El caso de Blanca Rosa Fernández Baruja, prima del ministro de Urbanismo, Vivienda y Hábitat, Juan Carlos Baruja, es solo la punta de un iceberg de corrupción que se hunde en las profundidades del sistema público paraguayo. La funcionaria, quien debería cumplir un horario y responsabilidades en la Cámara de Diputados, prefiere atender su local comercial en Paraguarí mientras sigue cobrando puntualmente un salario financiado con los impuestos de todos, aunque ahora, gracias a la presión mediática, renunció.
Este caso no es un incidente aislado; es un reflejo de una práctica tan arraigada como vergonzosa: el planillerismo. Fernández Baruja, con un cinismo alarmante, aseguraba que no tiene la obligación de marcar asistencia y justificaba su salario afirmando que el dinero no le alcanza para mantener a su familia. Como si la función pública fuera un seguro de desempleo o una extensión de su negocio privado.
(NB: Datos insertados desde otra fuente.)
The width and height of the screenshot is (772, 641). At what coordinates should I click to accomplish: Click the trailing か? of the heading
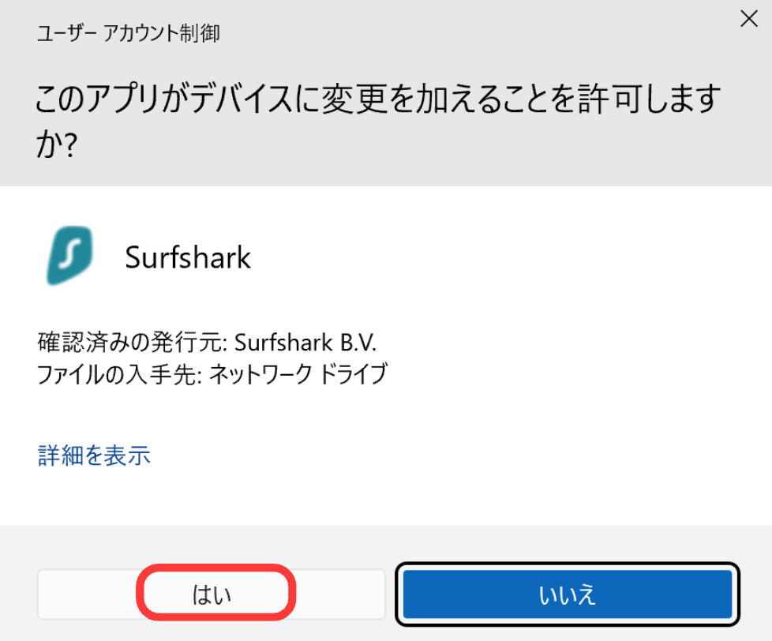[56, 144]
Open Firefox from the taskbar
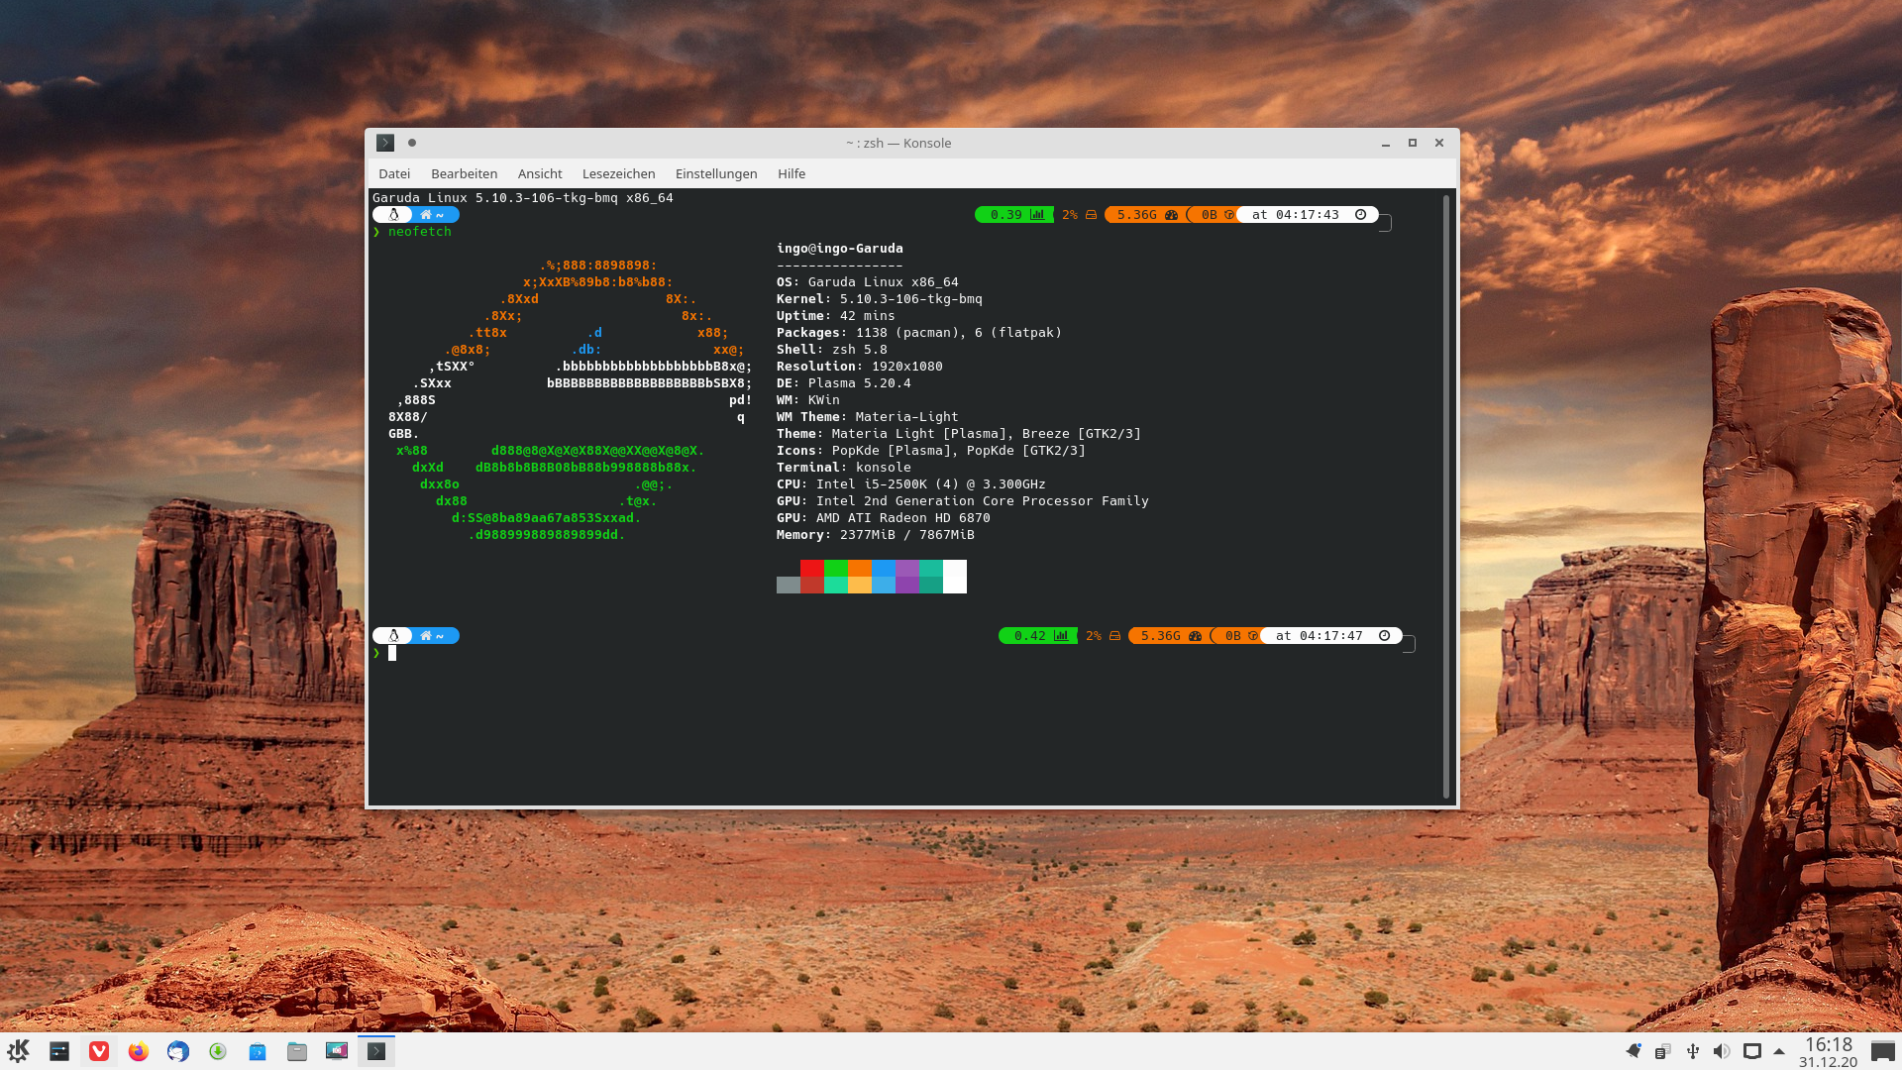Screen dimensions: 1902x1070 [x=139, y=1051]
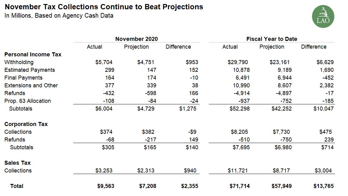Select the Estimated Payments row label
This screenshot has width=348, height=196.
click(x=30, y=70)
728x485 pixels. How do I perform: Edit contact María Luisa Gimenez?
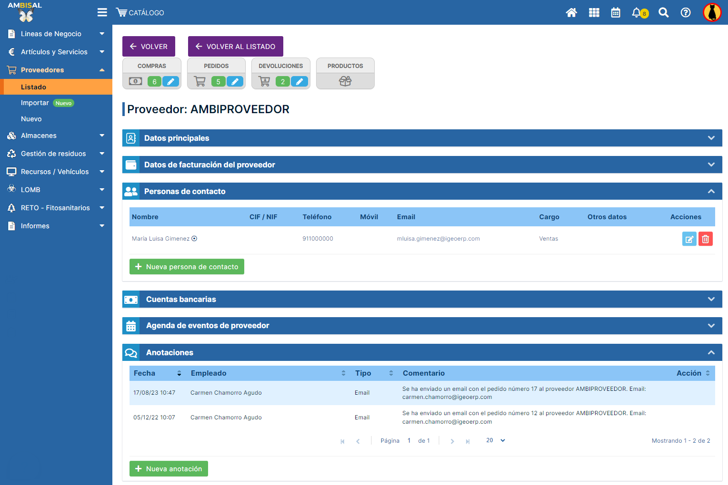point(689,239)
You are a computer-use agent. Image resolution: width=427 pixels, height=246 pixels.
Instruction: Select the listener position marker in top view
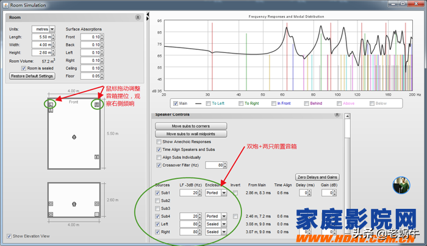pos(74,137)
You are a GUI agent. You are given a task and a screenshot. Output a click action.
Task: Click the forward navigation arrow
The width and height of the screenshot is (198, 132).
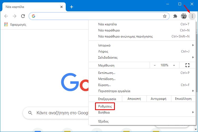click(15, 16)
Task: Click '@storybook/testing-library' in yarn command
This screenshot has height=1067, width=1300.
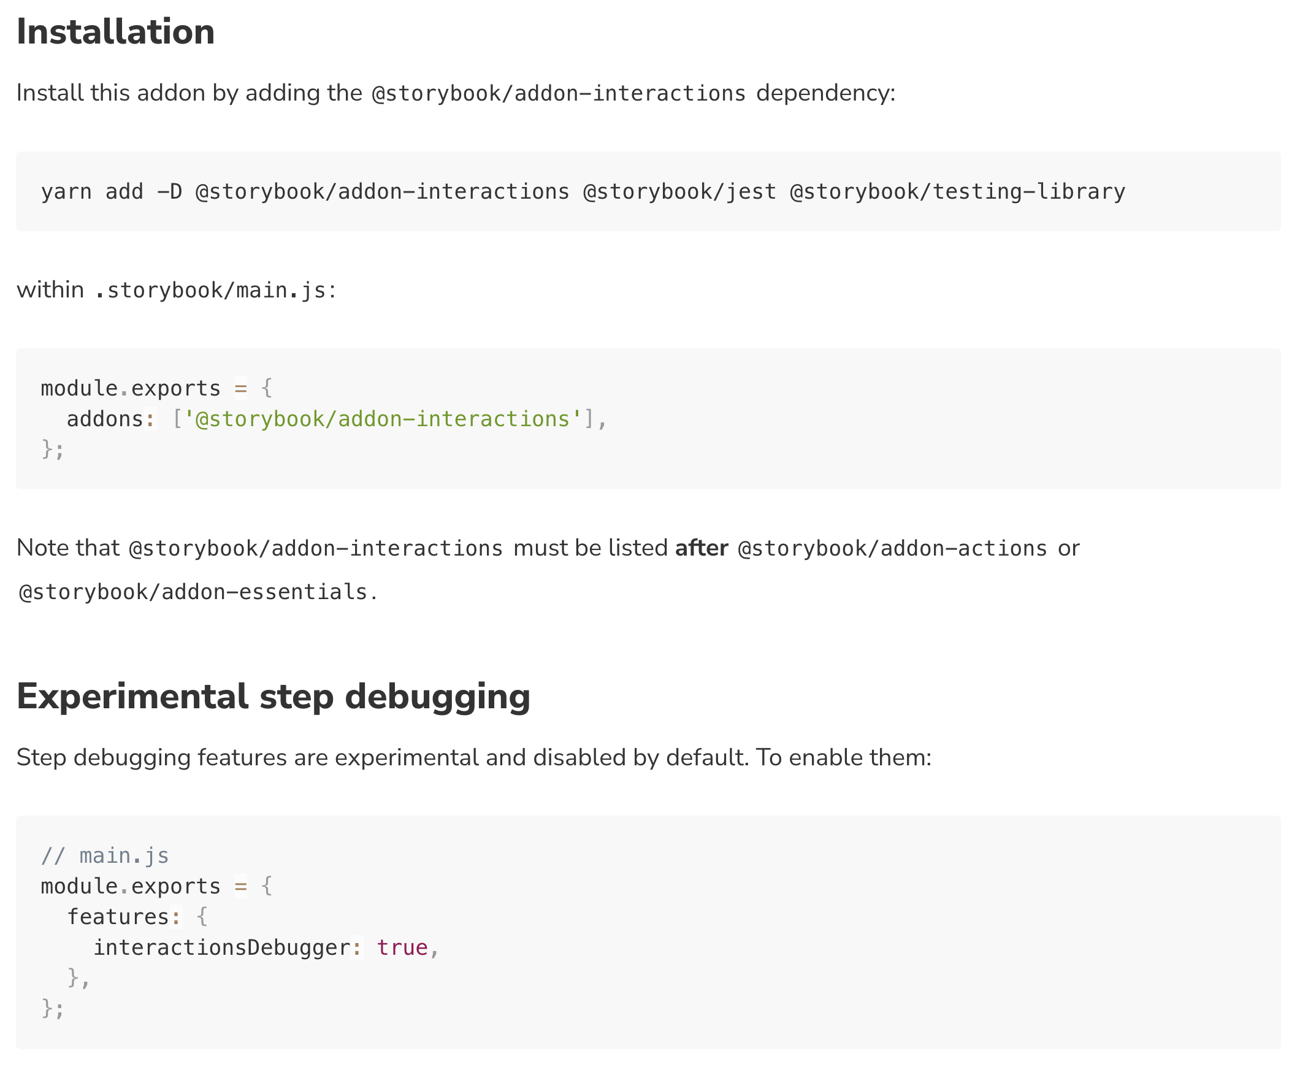Action: coord(958,192)
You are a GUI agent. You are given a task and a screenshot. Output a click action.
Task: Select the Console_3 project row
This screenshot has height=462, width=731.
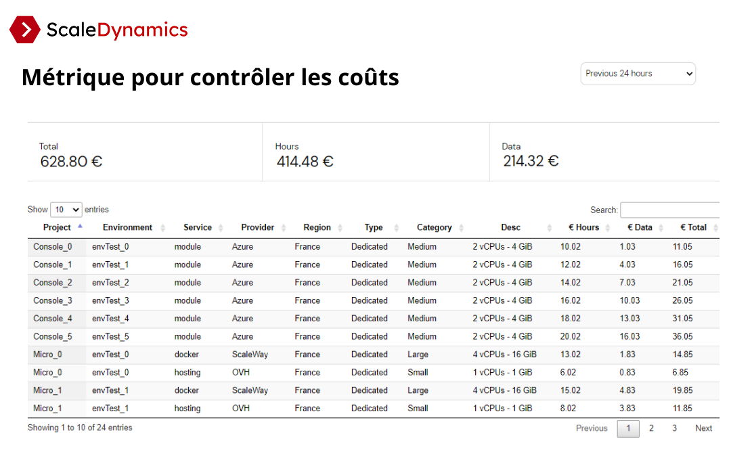[x=374, y=301]
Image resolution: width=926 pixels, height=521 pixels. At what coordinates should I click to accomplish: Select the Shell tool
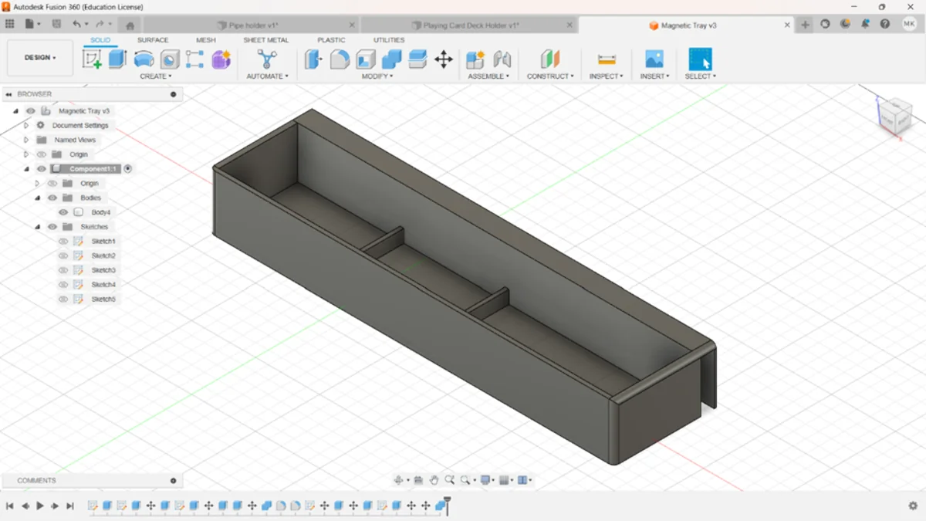point(366,59)
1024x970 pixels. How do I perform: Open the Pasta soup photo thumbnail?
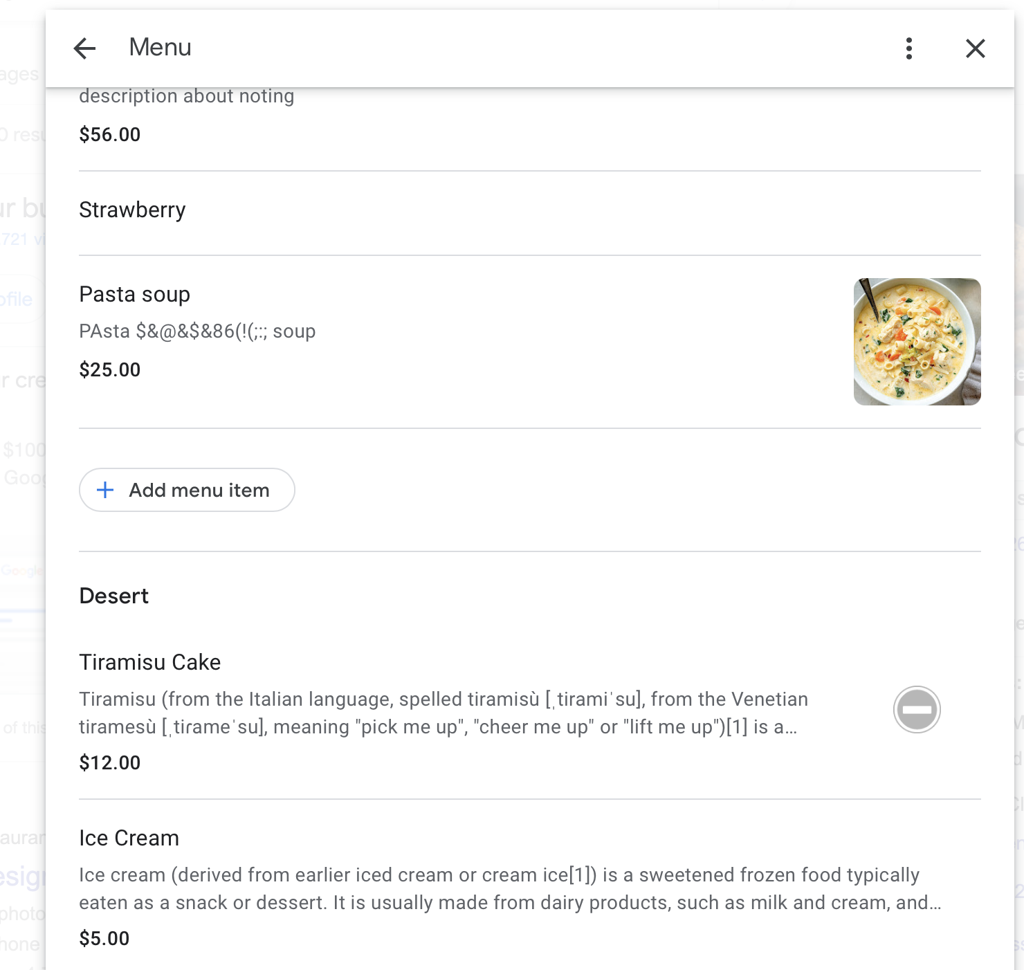917,342
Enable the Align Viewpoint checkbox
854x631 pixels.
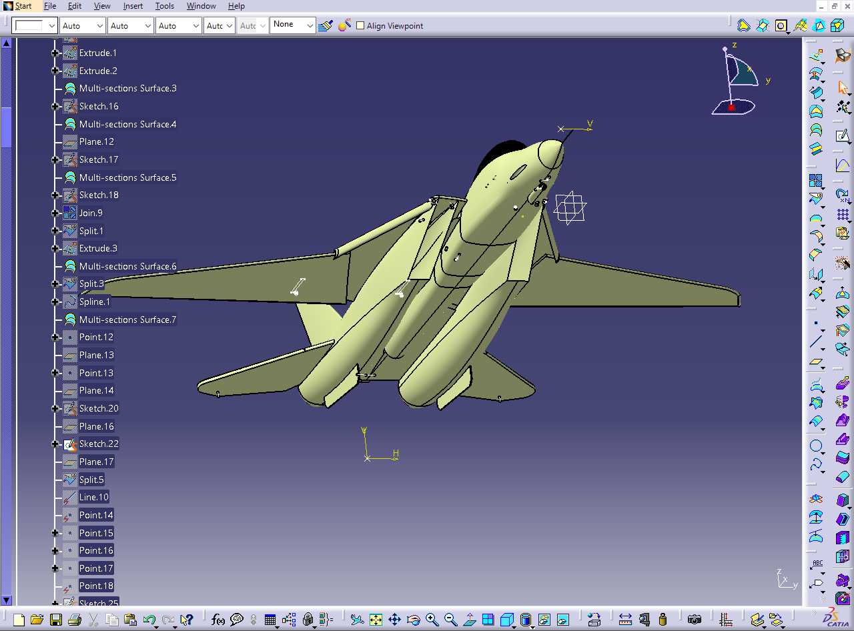[x=360, y=25]
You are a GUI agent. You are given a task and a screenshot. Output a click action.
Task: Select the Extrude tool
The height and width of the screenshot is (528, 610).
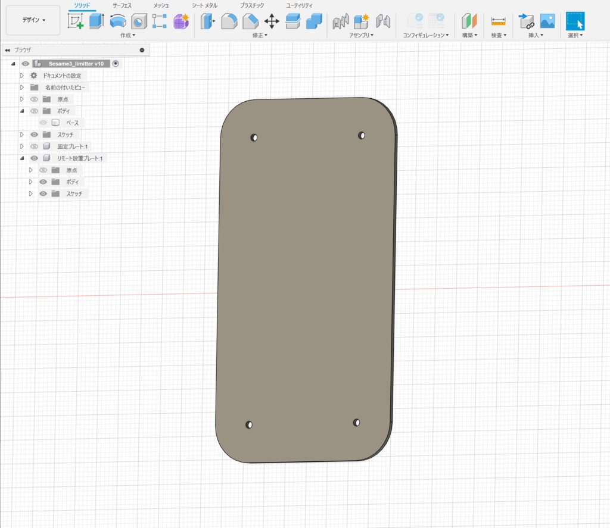(97, 21)
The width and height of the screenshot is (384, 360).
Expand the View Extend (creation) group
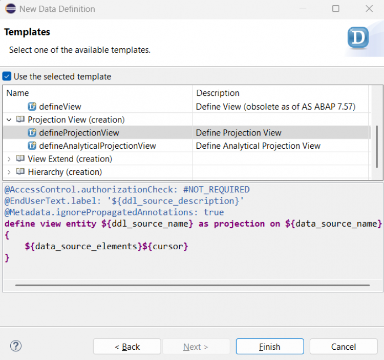9,159
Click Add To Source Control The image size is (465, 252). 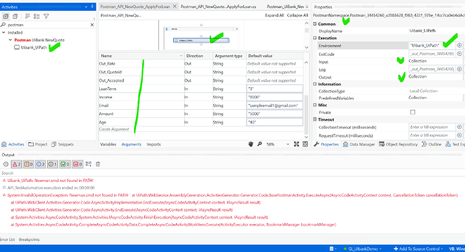pos(418,249)
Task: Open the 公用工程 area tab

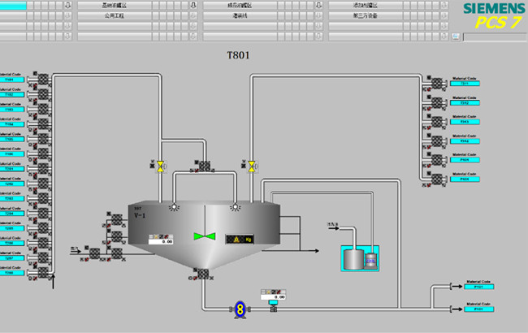Action: click(114, 15)
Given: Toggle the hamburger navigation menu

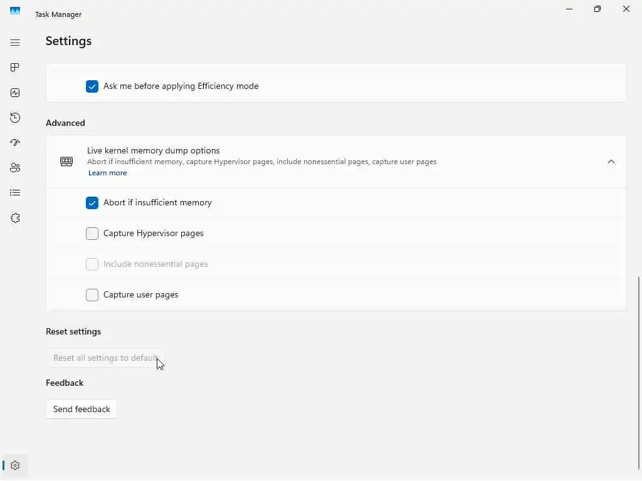Looking at the screenshot, I should 15,43.
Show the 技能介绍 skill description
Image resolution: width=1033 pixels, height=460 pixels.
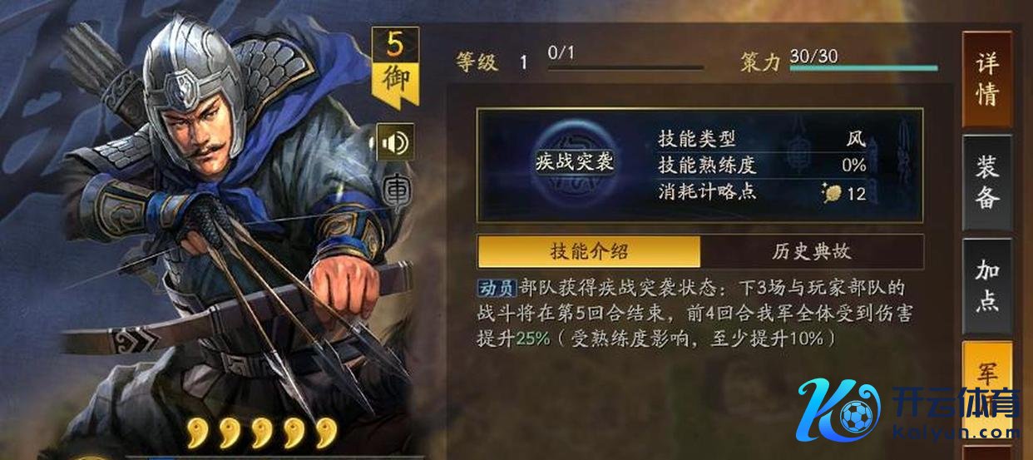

Peor aún, intentó atribuir su ingreso a méritos propios, negando cualquier influencia de su primo ministro, pese a que su justificación de “estar bajo el régimen F4” no solo es endeble, sino que representa una burla a los ciudadanos que esperan eficiencia y transparencia de sus autoridades.
Pero si el caso de Blanca Rosa es indignante, el de Elías Martín Godoy Torres, hijo de la diputada Roya Torres, eleva esta problemática a un nivel más desvergonzado. Este joven confesó ser un planillero de la Cámara de Diputados, cobrando un salario sin trabajar, y se salvó de enfrentar un juicio devolviendo lo robado y pagando una compensación. Un mensaje claro y lamentable: robar del Estado no tiene consecuencias reales si se tienen los contactos correctos o se puede negociar una salida “amistosa”.
Estas situaciones no solo desangran las arcas del Estado, sino que socavan la confianza en las instituciones. Mientras tanto, miles de paraguayos trabajan jornadas extensas por salarios ínfimos, sin más opción que resignarse al hecho de que su esfuerzo financia a personas que ni siquiera pisan sus lugares de trabajo.
El planillerismo no es solo una falta administrativa; es una muestra de la podredumbre que corroe la función pública. Es la normalización de un sistema donde los privilegios pesan más que la ética y la responsabilidad. Casos como estos deberían ser el punto de partida para una reforma profunda que termine con los abusos, exija rendición de cuentas y recupere la dignidad de los organismos del Estado.
¿Será que alguna vez veremos un Congreso comprometido con erradicar esta práctica? O, como ya es costumbre, los responsables seguirán resguardados por el poder político, mientras los ciudadanos cargan con el peso de la corrupción.